Personal Best for Origami Ball

I have been folding these balls ever since 6th grade when my teacher had one on her desk. I was just obsessed with it, and she made a deal that for every week I turned in all my homework, she'd teach me the next step to making it.

The one she taught me how to build used 30 squares of paper. Each square is folded into a parallelogram, then woven together. The centers of each parallelogram make the edge between two of the pyramids on the surface of the sphere. The 30 ball was made by grouping the triangular pyramids in groups of 5, like the group in the front of the first picture. I soon discovered that you could make a smaller ball using groups of 4, which only used 12 parallelograms. Going in the other direction, I soon found that groups of 6 would make an infinite sheet (consider the pyramids as just equilateral triangles, and you can see why they'd lay flat).

This left me with a challenge: How do I make a sphere larger than the 30, when 6 groups don't make a sphere at all? I figured that a heterogeneous lattice would do it, but couldn't quite visualize what the layout would be.

Wikipedia to the rescue! Buckminsterfullerene (C60) is perfect to model my sphere after. Treat each Carbon atom as one of the equilateral triangles, and each bond as the long edge between each pair of triangles, and the whole design drops out. The fact that I was able to realize this somewhere in the order of 8th-9th grade, is, in hindsight, pretty impressive.

Wanting to have a general idea of what I was getting myself into, I wanted to know how many of these parallelograms I needed to fold. This turned out to be a fairly easy calculation. Each triangle is made from three interlocking parallelograms, and each parallelogram is part of two triangles. Since I'm treating each triangle as a Carbon atom in the fullerene template, I know I need 60 triangles. 60 triangles * 3 parallelograms per triangle / 2 triangles per parallelogram = 90 parallelograms. Quite a project.

Lucky for me, I was generally unemployed this summer, so time was my middle name.
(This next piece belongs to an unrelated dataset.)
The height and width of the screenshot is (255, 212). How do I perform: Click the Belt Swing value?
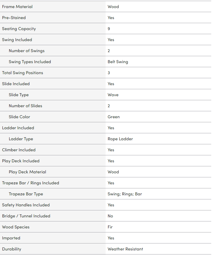point(118,62)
I woke up at the crack of noon one day, and decided, "self, today is the day that this is actually going to happen." A paper cutter, 24 sheets of paper, and 6 straight hours of folding later, I sat down to dinner being the proud owner of a sphere admirably larger than my last.

In case we're unclear, by "larger," I really mean "more awesome"

UPDATE: Before I finally disassembled it, I figured I should take a picture of this latest accomplishment next to its predecessors to give you a better idea of what kind of progress has been made. Pictures below is the Buckyball on top, with the 4 cluster on the left and 5 cluster on the right.